Rooms that were spotlessly clean had become little better than ransacked rooms in a crack house after a bust. Most things that could be broken were lying in pieces scattered across various surfaces. The once well-tended houseplants had begun to die off, for want of daily water and scoldings, then decided to rebel. A few of the stronger ones began – as if they had any right to – growing vines that spread across several rooms they weren't allowed in.

Crowley barely acknowledged them. Once they took over the kitchen, he brought all the liquor bottles he had into his office, locked it, and gave any leaves that penetrated the door-frame such a scathing glower they wouldn't come in any further.

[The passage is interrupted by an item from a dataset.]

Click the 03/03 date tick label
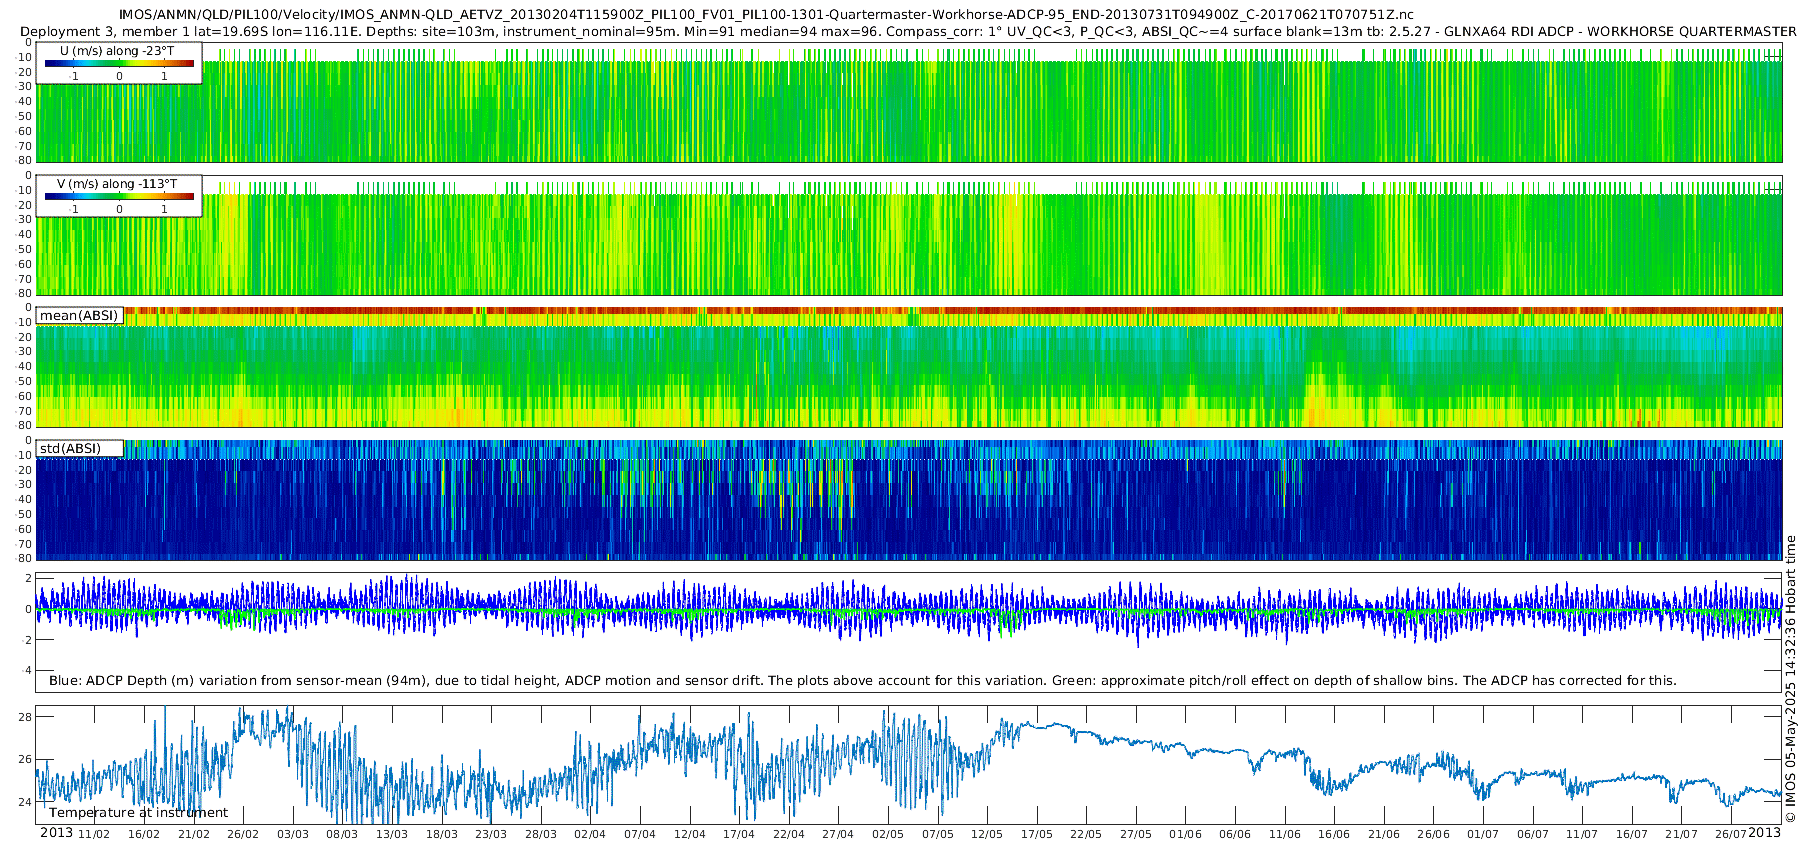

All he did was stare at his ansaphone – one of the very few breakable things that had escaped his rage (his sleek computer had not been so lucky) – which would occasionally blink with messages he might or might not remember to delete to make room for new ones.

He wasn't expecting a call. He just liked the small break it brought in the monotony. Crowley was beginning to forget his rage, to fall into a state of what could almost be called acceptance. The small needling of his nerves that he got from whatever idiot kept calling him, breathing heavily after the tone, then hanging up without uttering a single word, reminded him he was bloody _furious_.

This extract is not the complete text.